One of the recent technical issues we have been working on is migrating database services from MongoDB as persistent storage to MySQL.

The usual way we do that is by placing all the migration logic (which uses 2 databases) into the DB migration and hoping everything will go fine. This leads to a “very minor risk of serious data damage” in cases where the source database data is in unexpected format, or one of the DB connections fails during migration, or there is too much data and migration takes hours (or worse, fails with a timeout somewhere), and so on.

I would like to describe a general approach to the data migration problem, which allows us to reduce the risks mentioned above.

The approach described in the post is definitely not the only one possible, and is not a ready recipe for the migration. You need to decide if you are going to use this approach or some other, what steps to use, and how to implement those steps for the specific service and data conditions.

The Problem

Let’s say we have an “old” DB, which is used by some service, and a “new” DB. We are switching all the operations and moving all the data from “old” to “new” DB.

Unlike the “DB migration” path, we want to have a “fallback” to the old DB in cases where there are some issues with the new one or with the data migration process itself. And using this fallback must not affect the data consistency of the old DB in any way.

Additionally, while the migration can have the “critical” downtime parts like configuring the databases and updating the services, the data should be moved “in background” while the service is running.

It’s quite obvious that you can’t start the new DB, migrate data to it and then shutdown the old DB without a downtime. There will be a period of time when both DBs are working simultaneously on the live environment, and we have to gradually migrate data and operations.

Steps To Success

Unsurprisingly, the best way to approach the problem is to decompose it.

We can express the way we regularly work with DBs using two main kinds of operations — reading the data and writing it. While there are some additional operations like atomic or locking ones, they are used in very specific cases and should be reviewed case-by-case for migration too.

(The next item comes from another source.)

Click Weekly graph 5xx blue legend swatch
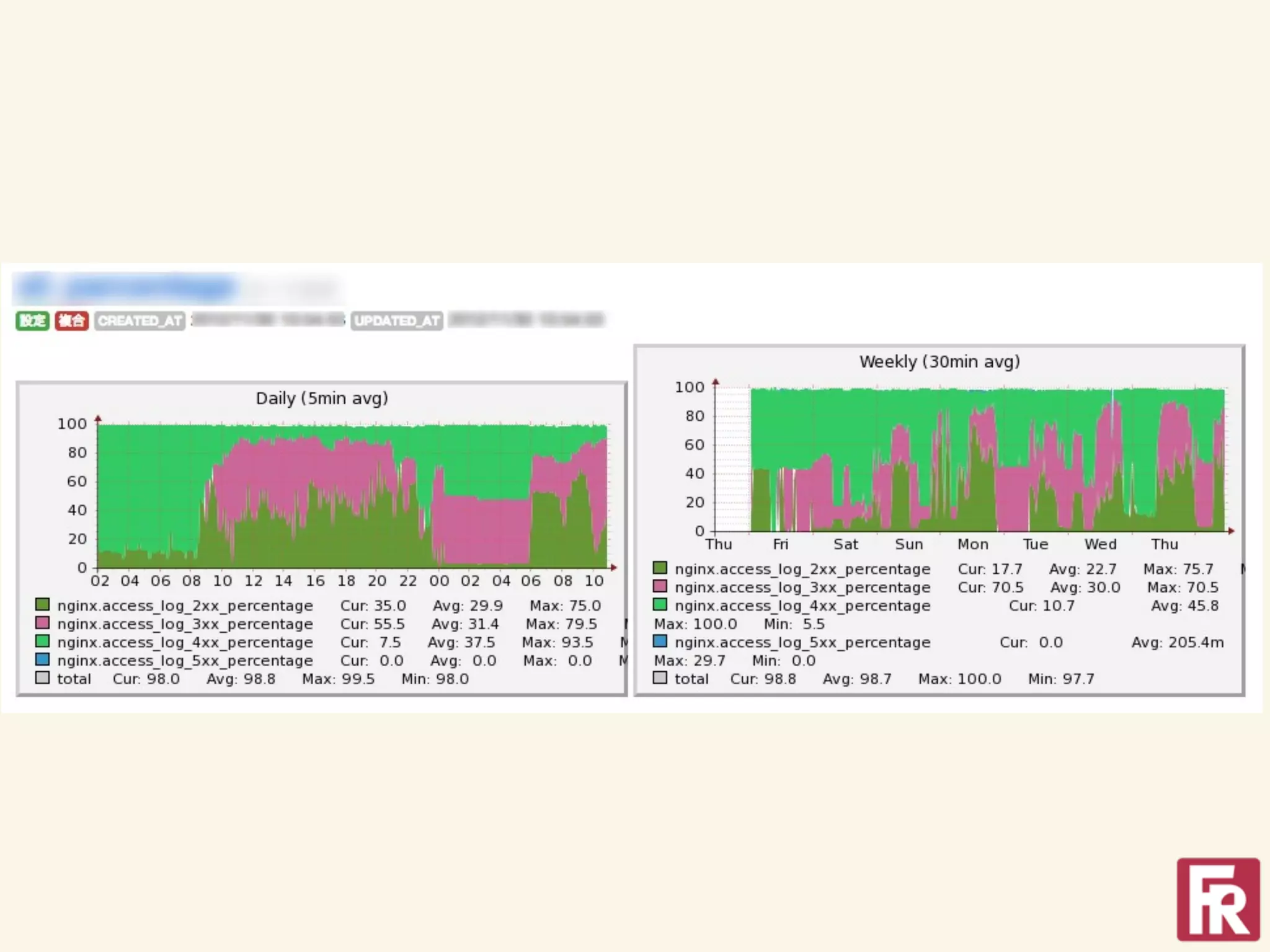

Let’s define the “roles” for the databases on the service, depending on whether they are used for reading or writing the data:

  1. Read Primary (RP) — read database, which is considered the Source of Truth for the data
  2. Read Secondary (RS) — read database, which is an additional source, but not necessarily a consistent one.
  3. Write Primary (WP) — write database, which is considered the Source of Truth for the data.
  4. Write Secondary (WS) — write database, which is an additional target for updates. Writes to WS happen after a successful write to WP.

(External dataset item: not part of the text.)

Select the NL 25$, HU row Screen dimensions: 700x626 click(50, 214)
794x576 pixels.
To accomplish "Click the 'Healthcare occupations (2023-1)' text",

Now, we can gradually switch old and new DB roles on the service side to ensure our reads and writes happen correctly:

The exact steps you follow for the specific service/DB migration depend on the amount of data and on your own confidence in the service integration with the new DB.

As an example, for a very simple service with a large amount of immutable data you most likely need only step 6 as an intermediary one. You can check the read/write code locally and immediately switch the old DB to the read-only state and perform the background migration.

Caveats

There are some common issues you can encounter while migrating the data, which I’ve documented here.

1. Update operations on new DB with missing data

If you have mutable data in your DB, you’ll most likely encounter a case where you want to update a record but it’s not yet present in the new DB.

In this case, you’ll have to transfer the record from the old DB first, and then perform the update. Be extra careful with the transfer as this is a concurrent write operation — you can write the data in another service request, or perform background data migration at the same time — some data locking is most likely needed.

2. Locking data for update

In general, data locking for the business logic should happen on the WP only as WS is not consistent.

Although there are concurrent writes happening on the WS as well, regular WS writes can conflict with the background transfer process. In this case, it’s better to use pessimistic concurrency on the background process and ignore the concurrency errors per-record (as it means that the record in question was already transferred).

Those are the steps we took and it worked out great. I hope this helps. Good luck migrating your database with minimal downtime!